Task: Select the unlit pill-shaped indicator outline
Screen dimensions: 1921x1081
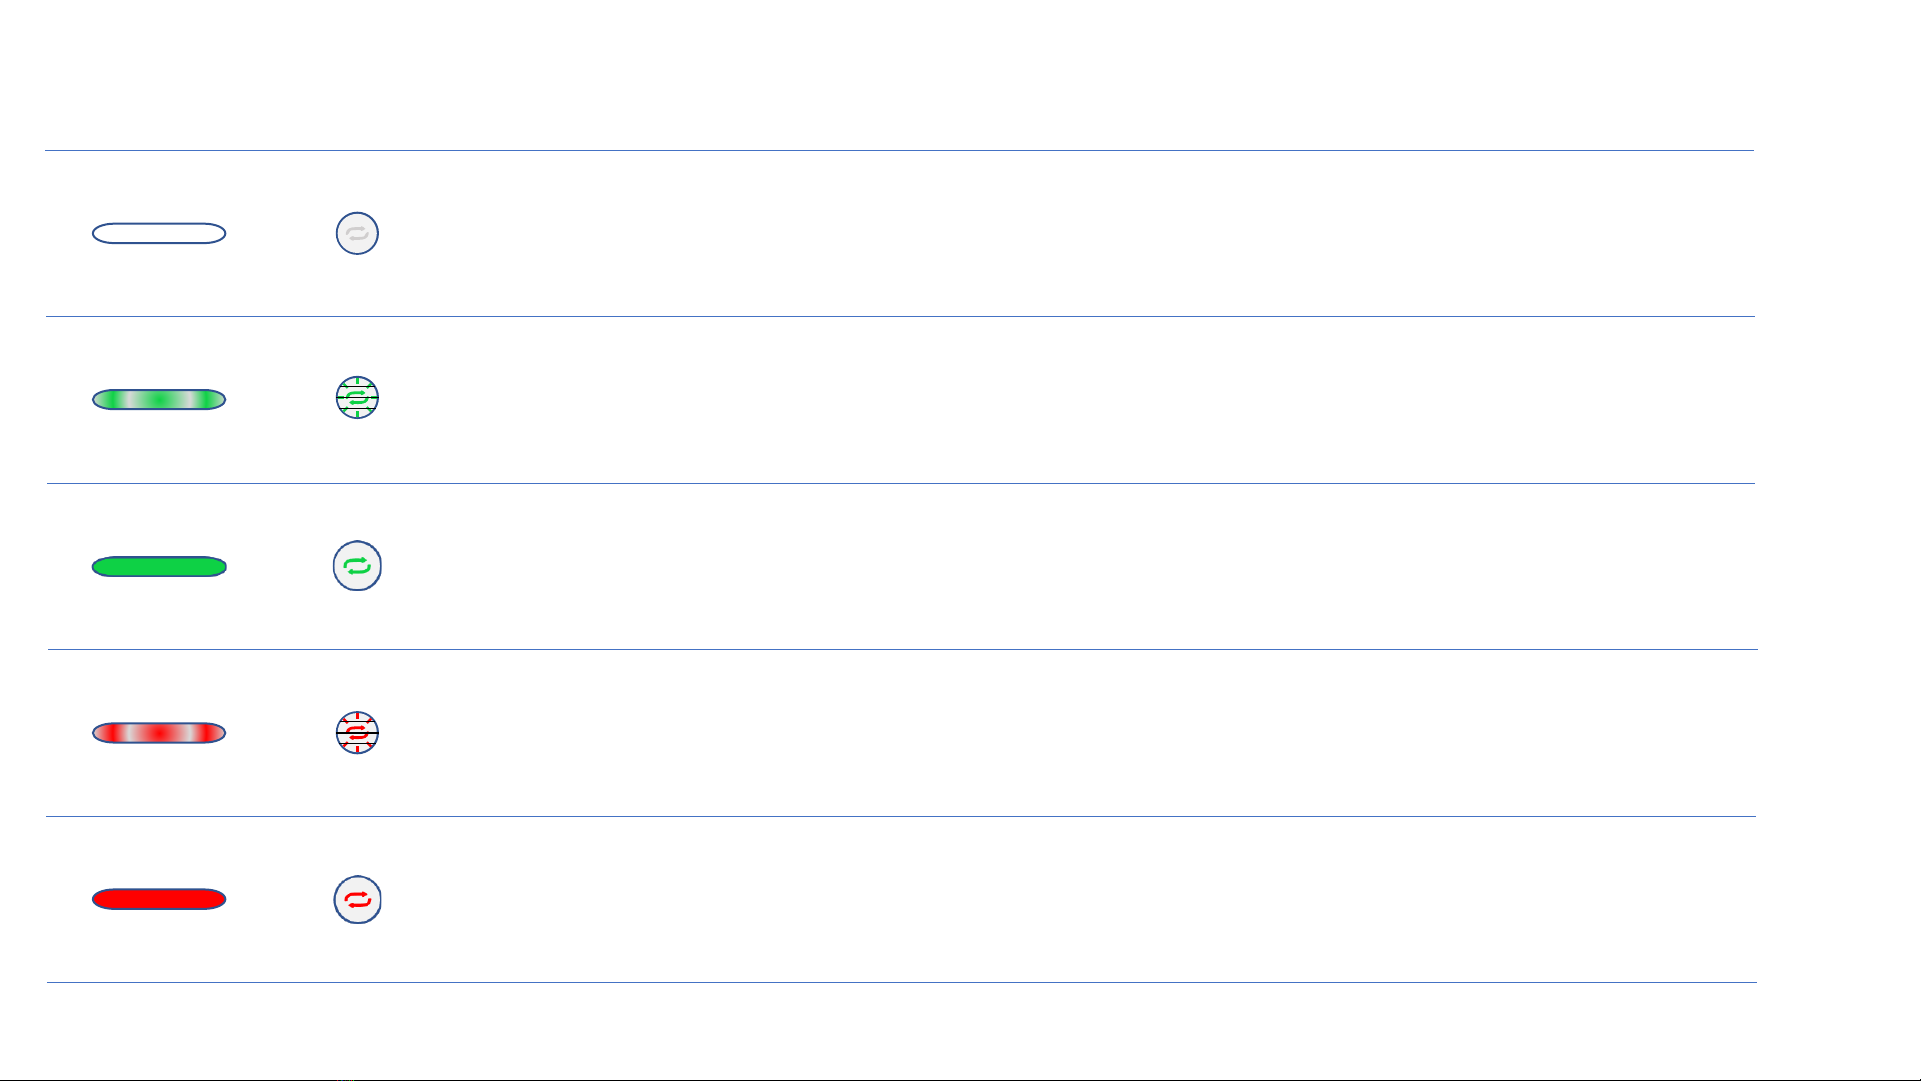Action: coord(159,234)
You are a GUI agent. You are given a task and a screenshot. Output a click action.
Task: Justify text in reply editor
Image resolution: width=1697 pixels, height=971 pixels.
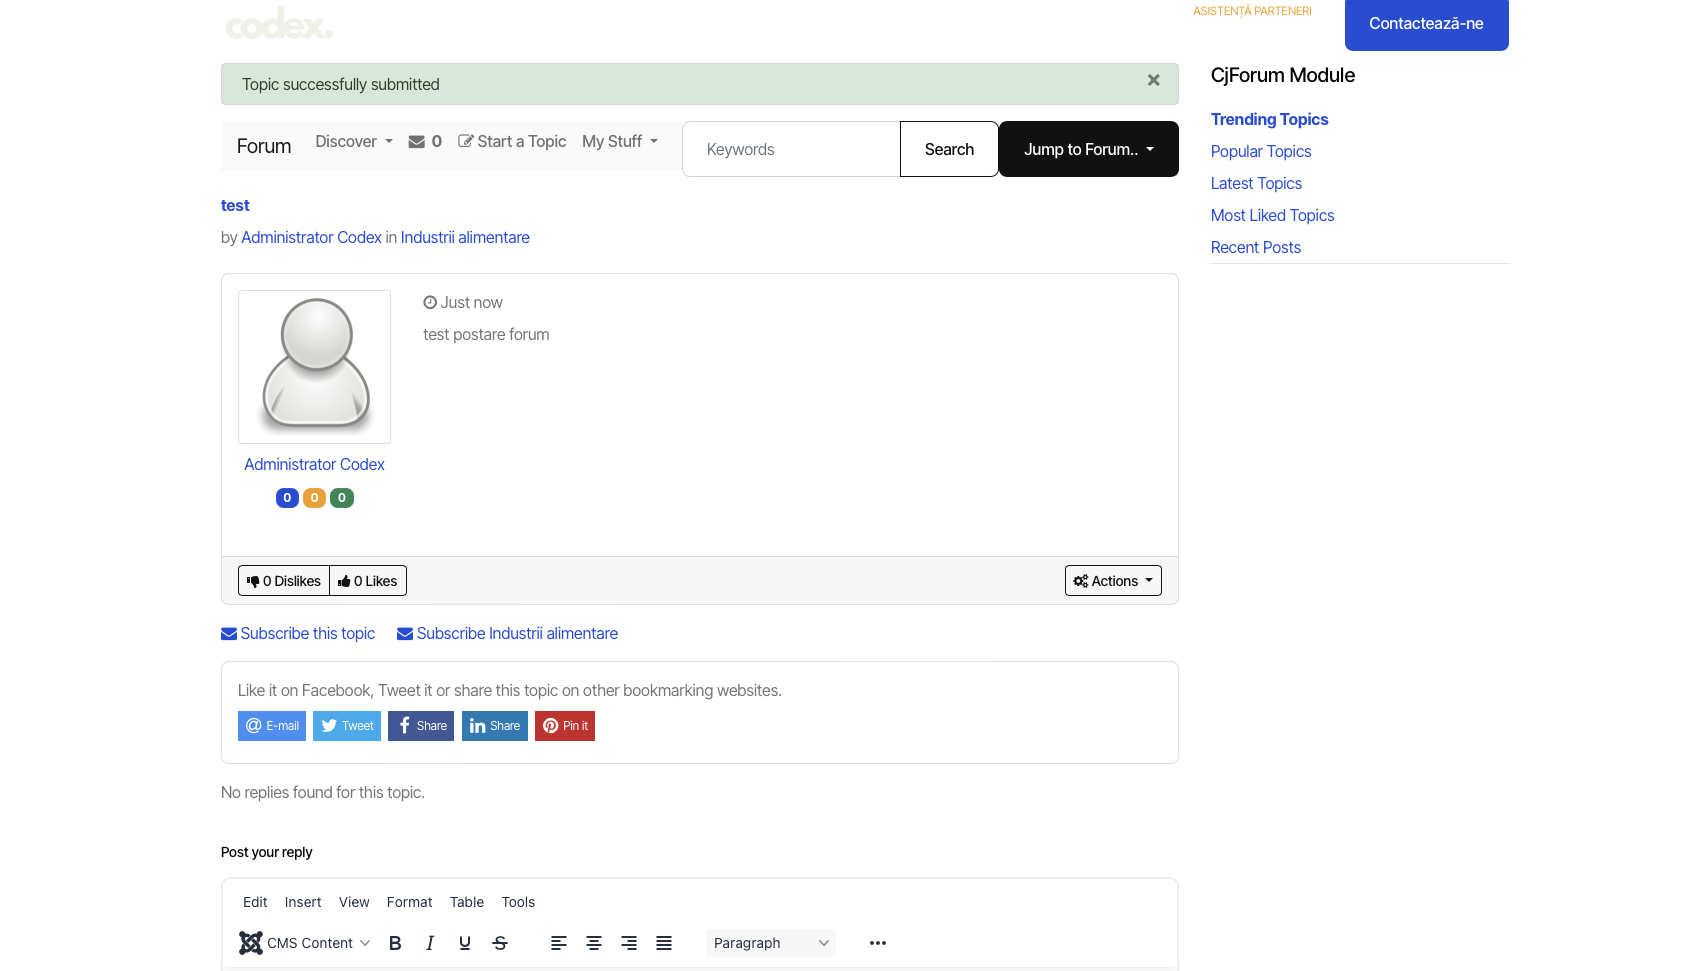(664, 943)
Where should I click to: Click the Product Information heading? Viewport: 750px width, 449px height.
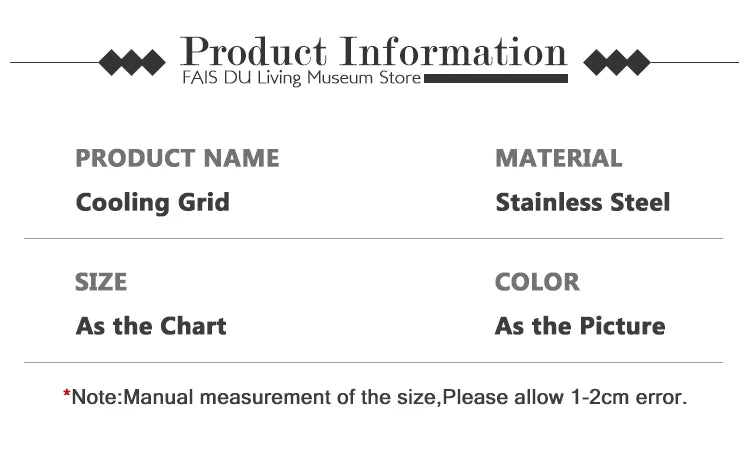(374, 52)
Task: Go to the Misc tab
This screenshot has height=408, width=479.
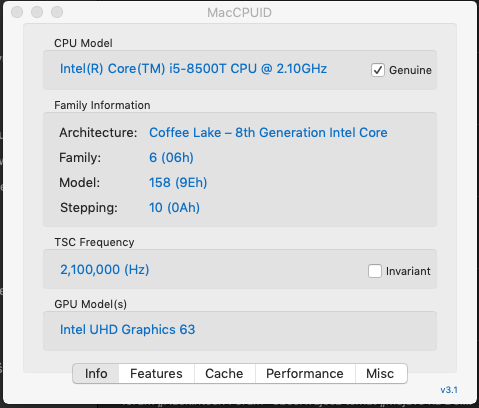Action: pos(380,374)
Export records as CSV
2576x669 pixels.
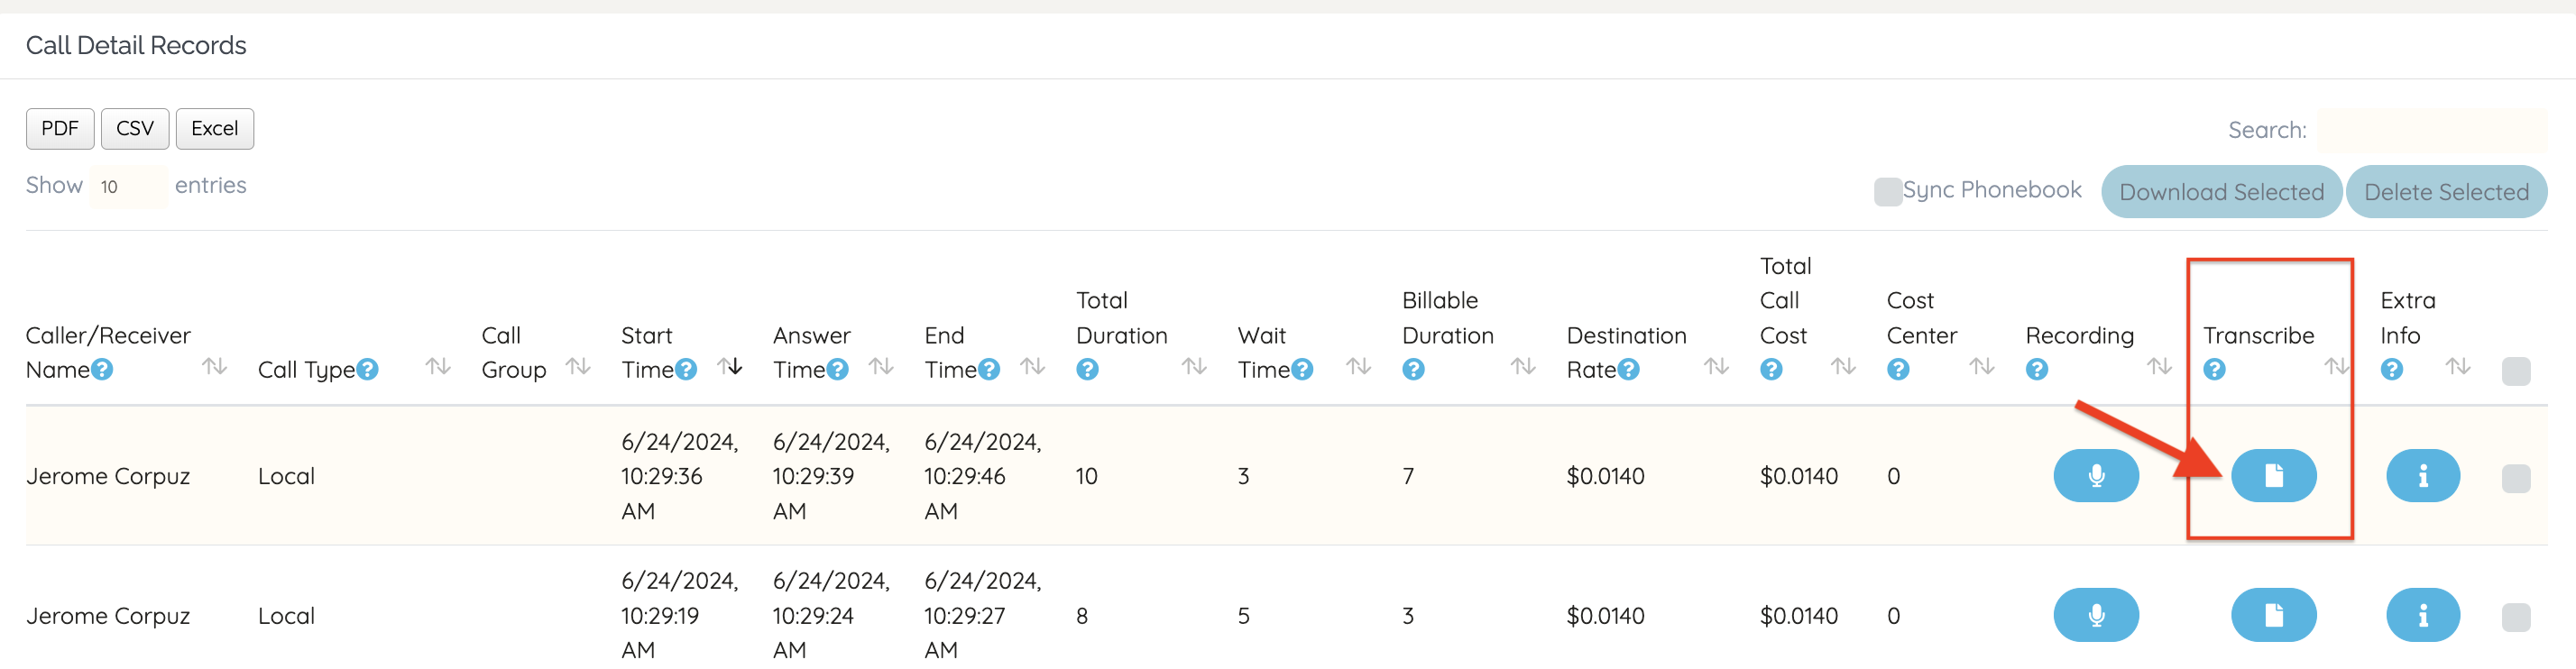pos(135,129)
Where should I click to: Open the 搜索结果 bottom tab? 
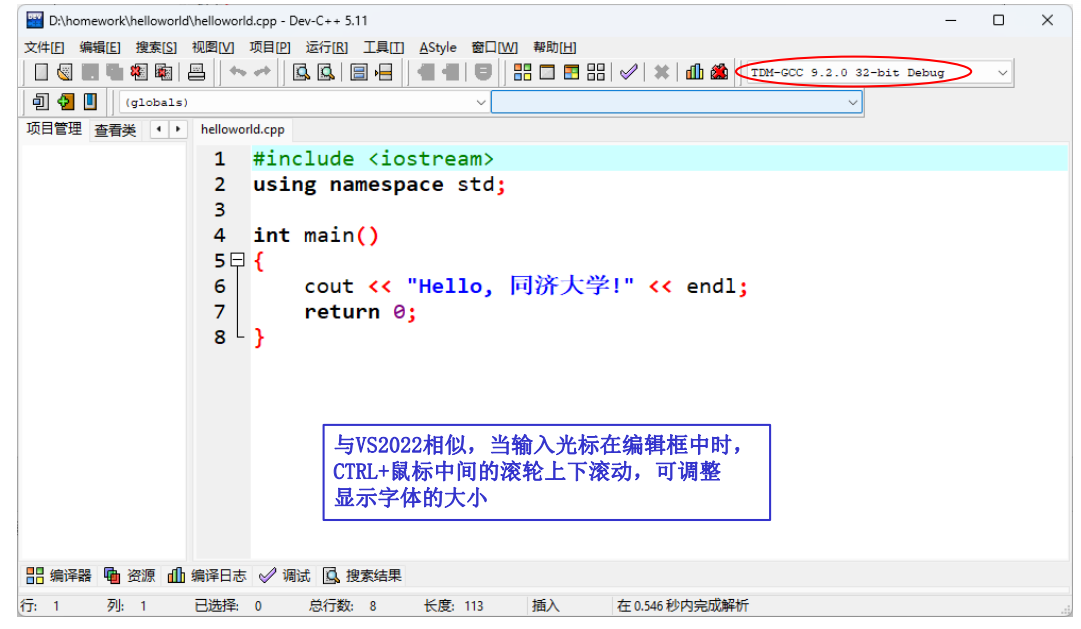point(363,575)
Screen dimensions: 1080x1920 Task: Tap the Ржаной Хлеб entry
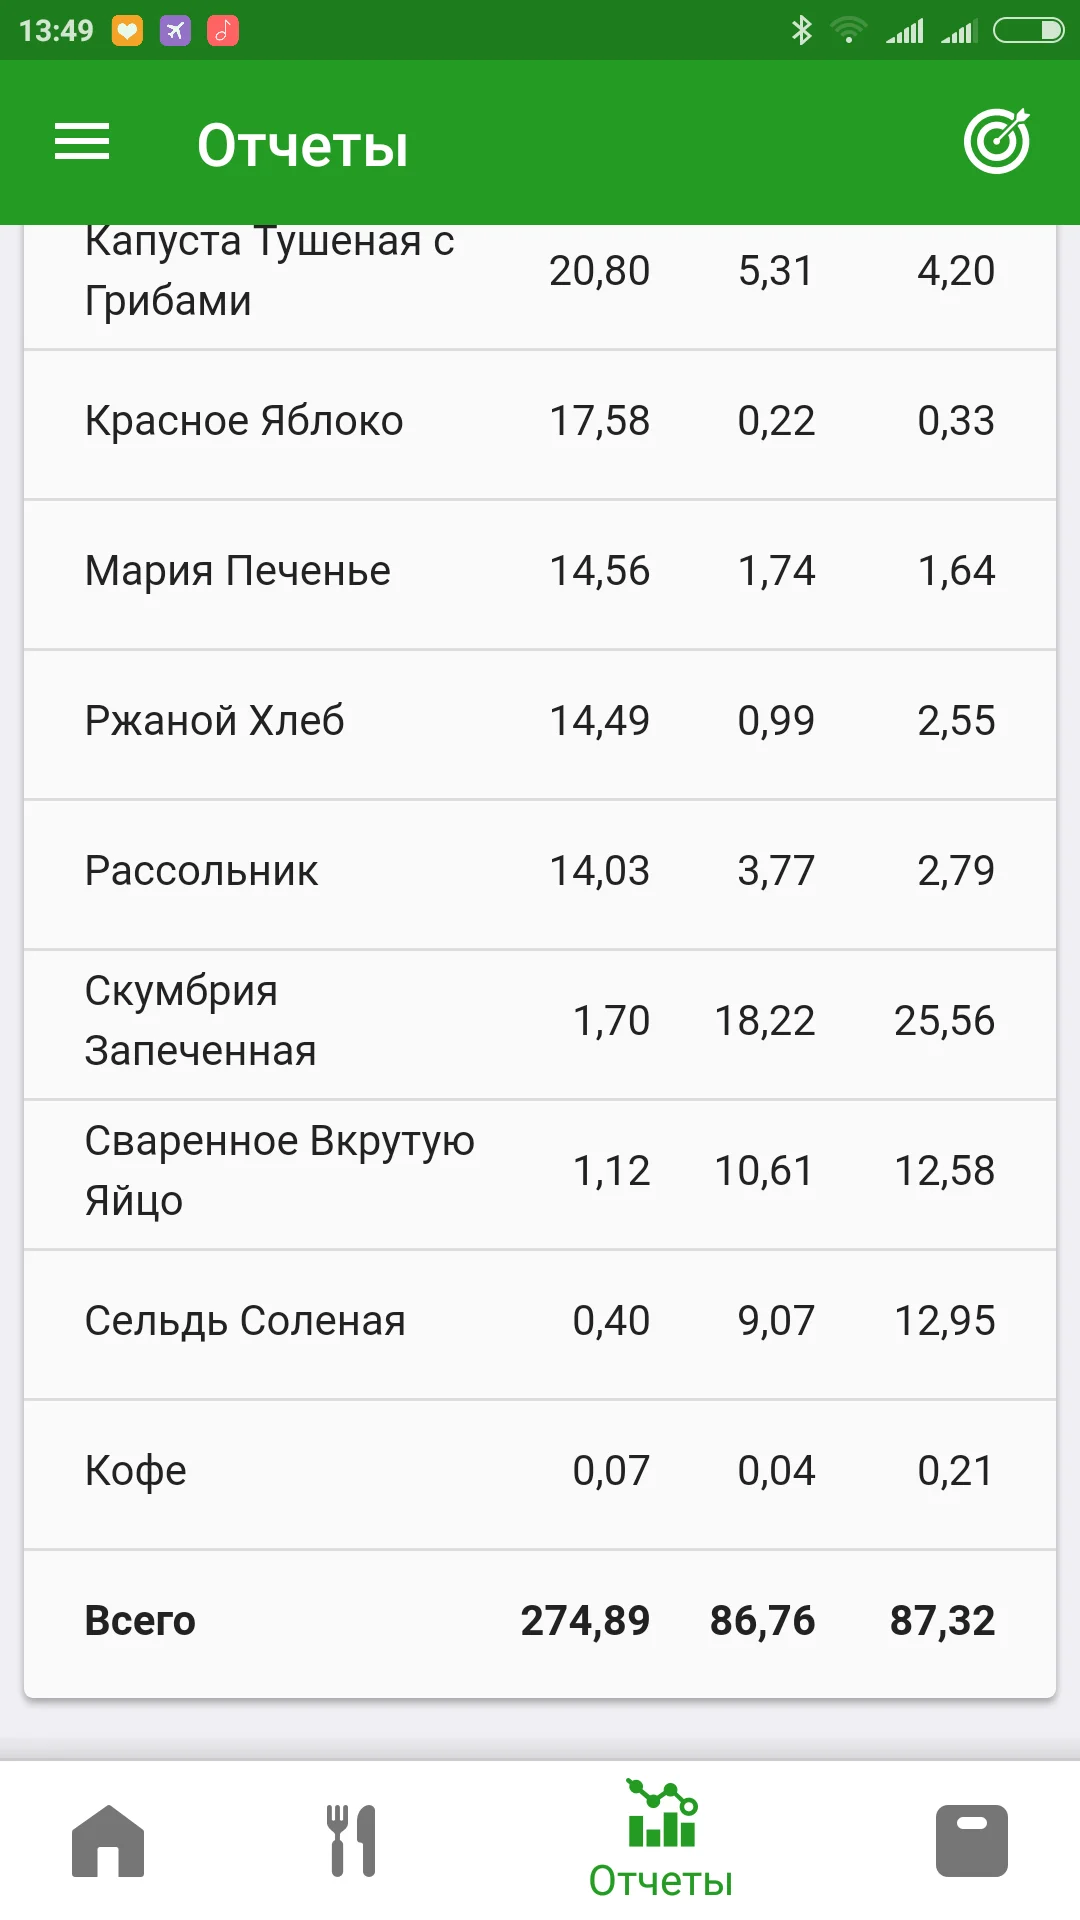pos(540,722)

+---+

* [ABOUT THIS TASK]:
Restate the records above in full, word for word. Keep pictures out.

* [EXERCISE OUTPUT]:
Task: Select the unlit pill-shaped indicator outline
Screen dimensions: 1921x1081
Action: coord(159,234)
You are a GUI agent. You are given a task and a screenshot. Output a click action.
Task: Justify text in reply editor
Image resolution: width=1697 pixels, height=971 pixels.
(664, 943)
Where should I click to: Click the Product Information heading? Viewport: 750px width, 449px height.
(374, 52)
Task: Go to the Misc tab
This screenshot has height=408, width=479.
Action: pos(380,374)
Export records as CSV
2576x669 pixels.
pos(135,129)
Where should I click to: Open the 搜索结果 bottom tab? 
point(363,575)
Screen dimensions: 1080x1920 Task: Tap the Ржаной Хлеб entry
pos(540,722)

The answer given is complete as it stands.